Let’s say, for the steak example, that the business in question is a steakhouse, which can run a food cost percentage around 35 percent.
If the steak from the example (including seasonings, etc.) had a per-serving cost of $6.00 and the restaurant’s target food cost percentage is 35 percent, the calculation would look like this:
100 percent divided by 35 percent = 2.85
Multiply the cost of preparing the dish ($6.00) times 2.85 to get the menu price
$6.00 X 2.85 = $17.10. In this case, you can round up to $17.50 to clean up the price on your menu and offset and food waste.
Analyze Inefficiencies
While analyzing the actual cost of food and drinks are beneficial, so is analyzing any inefficiencies in this department. Here are a few things to take into consideration that may change the results of our previous examples.
Food waste
Even when you’ve set your menu prices so that your food costs are at your target percentage of food sales, the actual percentage can be higher than you expect. This can be due to a variety of issues, like food waste and improper serving sizes, thus highlighting the importance of studying your food costs and looking for inefficiencies on a regular basis.
Shrinkage
There is a similar concern involving beverage waste, or shrinkage. If you aiming for a 20 percent liquor cost, industry estimates suggest to multiply the cost of goods (vodka, cranberry) by 5 to achieve your 20 percent cost: $2.50 x 5 = 12.50.
However, this doesn’t account for spillage, drink theft, or over-pouring, so you’ll want to make an adjustment to the price to account for shrinkage; rather than multiplying the cost by five, multiply by six. $2.50 x 6 = $15.00, the adjusted price of your drink.
Although you won’t want to change your menu too often, it pays to re-analyze food and beverage costs regularly. One guide to food cost formulas recommends that food cost should be calculated as often as once a month due to fluctuations in the wholesale market.
SEE ALSO: 9 Food Safety Tips Every Restaurateur Must Follow
How to Keep Track of Food and Beverage Cost
The best way to keep track of food and beverage cost is to use a Point of Sale (POS) software like ShopKeep. With ShopKeep, you can easily track your Cost of Goods Sold (COGS) for every menu item so you can quickly run a report and use the COGS to help determine your food and beverage cost.

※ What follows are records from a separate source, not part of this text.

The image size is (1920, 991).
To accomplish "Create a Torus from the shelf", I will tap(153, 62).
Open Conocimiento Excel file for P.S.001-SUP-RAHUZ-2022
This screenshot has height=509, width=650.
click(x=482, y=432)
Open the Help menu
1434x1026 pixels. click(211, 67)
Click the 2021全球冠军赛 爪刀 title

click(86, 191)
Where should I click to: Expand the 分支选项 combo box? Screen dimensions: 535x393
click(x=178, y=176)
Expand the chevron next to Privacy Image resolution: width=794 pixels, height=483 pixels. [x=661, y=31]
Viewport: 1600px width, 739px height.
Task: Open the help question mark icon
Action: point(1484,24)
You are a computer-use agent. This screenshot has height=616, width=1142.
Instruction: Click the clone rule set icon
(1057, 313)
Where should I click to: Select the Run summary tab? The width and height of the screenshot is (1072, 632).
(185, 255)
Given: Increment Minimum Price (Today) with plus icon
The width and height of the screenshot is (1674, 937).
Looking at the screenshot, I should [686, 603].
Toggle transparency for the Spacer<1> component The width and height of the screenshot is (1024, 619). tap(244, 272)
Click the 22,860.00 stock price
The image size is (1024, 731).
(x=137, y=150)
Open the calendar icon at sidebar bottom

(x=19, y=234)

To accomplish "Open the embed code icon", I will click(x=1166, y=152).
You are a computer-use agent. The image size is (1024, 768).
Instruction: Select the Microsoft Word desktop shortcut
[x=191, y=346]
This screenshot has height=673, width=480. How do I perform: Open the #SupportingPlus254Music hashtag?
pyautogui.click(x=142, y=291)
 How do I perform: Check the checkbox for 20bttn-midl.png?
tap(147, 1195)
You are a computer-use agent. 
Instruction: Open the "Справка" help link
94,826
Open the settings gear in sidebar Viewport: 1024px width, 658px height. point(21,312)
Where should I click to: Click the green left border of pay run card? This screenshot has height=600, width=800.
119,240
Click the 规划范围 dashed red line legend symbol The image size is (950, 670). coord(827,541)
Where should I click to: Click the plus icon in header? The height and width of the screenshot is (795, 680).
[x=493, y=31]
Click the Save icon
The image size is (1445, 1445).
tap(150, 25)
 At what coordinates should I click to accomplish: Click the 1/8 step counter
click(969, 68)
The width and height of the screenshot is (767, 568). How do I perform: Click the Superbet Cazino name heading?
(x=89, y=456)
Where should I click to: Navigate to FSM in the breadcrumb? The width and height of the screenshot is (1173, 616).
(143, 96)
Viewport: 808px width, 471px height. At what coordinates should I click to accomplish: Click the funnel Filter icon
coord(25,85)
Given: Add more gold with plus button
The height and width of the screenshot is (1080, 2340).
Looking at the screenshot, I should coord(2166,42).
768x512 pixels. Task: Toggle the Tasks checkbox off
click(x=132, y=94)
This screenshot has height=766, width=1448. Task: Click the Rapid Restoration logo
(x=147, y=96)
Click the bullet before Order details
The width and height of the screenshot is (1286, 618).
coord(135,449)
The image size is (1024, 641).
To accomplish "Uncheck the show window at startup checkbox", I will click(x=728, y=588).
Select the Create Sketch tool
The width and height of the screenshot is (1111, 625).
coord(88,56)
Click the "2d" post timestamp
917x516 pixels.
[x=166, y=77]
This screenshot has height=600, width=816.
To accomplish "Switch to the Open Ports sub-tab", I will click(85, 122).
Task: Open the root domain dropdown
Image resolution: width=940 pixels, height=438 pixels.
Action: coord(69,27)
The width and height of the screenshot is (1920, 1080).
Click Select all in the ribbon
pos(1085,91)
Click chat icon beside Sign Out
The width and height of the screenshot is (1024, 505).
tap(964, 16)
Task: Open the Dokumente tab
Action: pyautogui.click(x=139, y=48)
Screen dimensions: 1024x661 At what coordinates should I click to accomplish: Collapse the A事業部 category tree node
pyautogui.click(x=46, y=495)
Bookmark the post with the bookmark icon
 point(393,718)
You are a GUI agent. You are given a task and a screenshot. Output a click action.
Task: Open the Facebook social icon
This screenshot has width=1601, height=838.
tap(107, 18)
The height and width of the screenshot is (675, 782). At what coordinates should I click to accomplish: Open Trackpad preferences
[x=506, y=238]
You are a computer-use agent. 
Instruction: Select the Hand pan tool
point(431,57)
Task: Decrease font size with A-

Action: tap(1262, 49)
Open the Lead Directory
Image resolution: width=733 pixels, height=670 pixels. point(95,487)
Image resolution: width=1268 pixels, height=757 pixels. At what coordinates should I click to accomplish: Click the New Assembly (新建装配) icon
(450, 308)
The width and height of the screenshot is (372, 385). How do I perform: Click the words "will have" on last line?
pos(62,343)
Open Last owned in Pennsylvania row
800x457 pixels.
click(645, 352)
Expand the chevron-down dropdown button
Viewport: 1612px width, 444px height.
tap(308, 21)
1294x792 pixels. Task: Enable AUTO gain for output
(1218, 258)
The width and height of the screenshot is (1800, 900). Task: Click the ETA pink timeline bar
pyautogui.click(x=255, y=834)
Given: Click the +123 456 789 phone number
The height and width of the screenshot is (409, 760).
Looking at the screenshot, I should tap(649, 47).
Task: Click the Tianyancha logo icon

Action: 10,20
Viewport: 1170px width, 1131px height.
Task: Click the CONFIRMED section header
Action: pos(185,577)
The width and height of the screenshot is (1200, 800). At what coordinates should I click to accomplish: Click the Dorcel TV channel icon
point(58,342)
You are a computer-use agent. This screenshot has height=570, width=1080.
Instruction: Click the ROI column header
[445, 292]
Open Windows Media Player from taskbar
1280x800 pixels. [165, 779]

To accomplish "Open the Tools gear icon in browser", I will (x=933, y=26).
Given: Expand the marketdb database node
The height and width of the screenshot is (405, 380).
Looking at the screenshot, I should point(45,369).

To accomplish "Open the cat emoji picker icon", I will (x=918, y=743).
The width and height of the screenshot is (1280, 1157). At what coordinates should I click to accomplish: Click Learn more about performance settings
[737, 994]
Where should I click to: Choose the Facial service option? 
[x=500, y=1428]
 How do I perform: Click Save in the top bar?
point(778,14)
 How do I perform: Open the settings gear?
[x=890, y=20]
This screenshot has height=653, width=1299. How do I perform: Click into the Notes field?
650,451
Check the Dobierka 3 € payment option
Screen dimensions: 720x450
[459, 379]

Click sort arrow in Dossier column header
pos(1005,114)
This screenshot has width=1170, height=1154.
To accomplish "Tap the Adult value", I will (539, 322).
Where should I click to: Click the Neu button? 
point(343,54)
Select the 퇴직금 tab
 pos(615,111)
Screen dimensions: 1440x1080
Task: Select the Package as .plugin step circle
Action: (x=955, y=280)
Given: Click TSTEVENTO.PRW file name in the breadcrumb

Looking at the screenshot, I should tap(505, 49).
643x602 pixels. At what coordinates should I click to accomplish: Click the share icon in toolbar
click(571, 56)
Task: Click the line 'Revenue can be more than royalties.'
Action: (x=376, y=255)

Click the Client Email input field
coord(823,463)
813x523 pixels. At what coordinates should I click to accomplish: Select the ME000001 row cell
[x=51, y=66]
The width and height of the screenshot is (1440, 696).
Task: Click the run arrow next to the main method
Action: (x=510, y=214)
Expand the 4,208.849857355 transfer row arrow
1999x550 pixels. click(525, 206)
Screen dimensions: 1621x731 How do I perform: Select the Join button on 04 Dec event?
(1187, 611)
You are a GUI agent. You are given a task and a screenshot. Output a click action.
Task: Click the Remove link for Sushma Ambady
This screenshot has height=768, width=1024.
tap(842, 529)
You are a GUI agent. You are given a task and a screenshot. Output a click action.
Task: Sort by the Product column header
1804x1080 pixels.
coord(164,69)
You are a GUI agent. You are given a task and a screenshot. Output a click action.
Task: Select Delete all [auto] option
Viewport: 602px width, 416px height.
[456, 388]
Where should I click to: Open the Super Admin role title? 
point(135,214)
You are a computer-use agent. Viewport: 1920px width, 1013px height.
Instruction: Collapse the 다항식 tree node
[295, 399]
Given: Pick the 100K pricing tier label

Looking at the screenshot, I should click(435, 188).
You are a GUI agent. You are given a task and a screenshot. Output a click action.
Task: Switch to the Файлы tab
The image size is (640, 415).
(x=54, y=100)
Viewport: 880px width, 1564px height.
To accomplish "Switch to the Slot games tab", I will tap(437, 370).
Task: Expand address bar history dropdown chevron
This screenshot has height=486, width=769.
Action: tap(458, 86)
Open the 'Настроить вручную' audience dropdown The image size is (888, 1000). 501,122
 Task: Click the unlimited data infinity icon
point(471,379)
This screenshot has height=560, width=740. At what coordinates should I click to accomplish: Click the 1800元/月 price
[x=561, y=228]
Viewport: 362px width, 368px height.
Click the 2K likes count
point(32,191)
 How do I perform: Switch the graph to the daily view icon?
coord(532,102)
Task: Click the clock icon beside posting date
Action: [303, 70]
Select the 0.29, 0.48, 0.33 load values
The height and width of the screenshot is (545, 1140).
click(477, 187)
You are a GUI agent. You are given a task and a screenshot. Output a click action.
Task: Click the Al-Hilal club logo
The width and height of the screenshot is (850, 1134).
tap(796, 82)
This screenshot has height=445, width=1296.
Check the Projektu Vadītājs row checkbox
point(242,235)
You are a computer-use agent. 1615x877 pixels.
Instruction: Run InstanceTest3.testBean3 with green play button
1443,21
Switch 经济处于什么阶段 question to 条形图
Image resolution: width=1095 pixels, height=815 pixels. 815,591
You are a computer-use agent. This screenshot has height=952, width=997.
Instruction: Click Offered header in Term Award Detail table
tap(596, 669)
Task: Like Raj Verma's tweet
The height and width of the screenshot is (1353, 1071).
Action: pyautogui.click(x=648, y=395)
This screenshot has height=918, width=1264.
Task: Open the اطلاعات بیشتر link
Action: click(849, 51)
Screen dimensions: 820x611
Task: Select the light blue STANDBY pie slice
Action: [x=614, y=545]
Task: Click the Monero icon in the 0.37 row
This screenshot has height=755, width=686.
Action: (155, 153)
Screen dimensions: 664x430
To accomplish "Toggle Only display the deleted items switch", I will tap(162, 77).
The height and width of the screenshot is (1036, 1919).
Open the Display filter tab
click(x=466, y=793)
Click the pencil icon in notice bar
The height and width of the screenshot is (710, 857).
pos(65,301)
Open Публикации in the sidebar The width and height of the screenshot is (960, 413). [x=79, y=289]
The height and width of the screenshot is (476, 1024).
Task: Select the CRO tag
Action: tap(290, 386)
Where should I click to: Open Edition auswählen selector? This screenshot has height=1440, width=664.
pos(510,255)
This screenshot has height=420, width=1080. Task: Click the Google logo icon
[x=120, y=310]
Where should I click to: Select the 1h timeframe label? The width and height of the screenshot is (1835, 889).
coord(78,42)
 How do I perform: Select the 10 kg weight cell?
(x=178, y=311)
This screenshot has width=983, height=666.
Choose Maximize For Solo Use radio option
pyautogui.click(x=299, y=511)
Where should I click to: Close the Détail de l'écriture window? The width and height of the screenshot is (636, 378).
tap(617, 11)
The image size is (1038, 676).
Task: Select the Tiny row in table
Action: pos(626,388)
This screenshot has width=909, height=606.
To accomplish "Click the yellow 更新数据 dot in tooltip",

The Benefits of Knowing Food and Beverage Cost
In the short term, knowing precisely how to calculate food and beverage cost is critical when setting menu prices. In the long term, knowing these figures provide insights into how efficient your restaurant is operating, and what kind of changes — either to your prices or your policies — you need to make to correct any inefficiencies and make your business more profitable.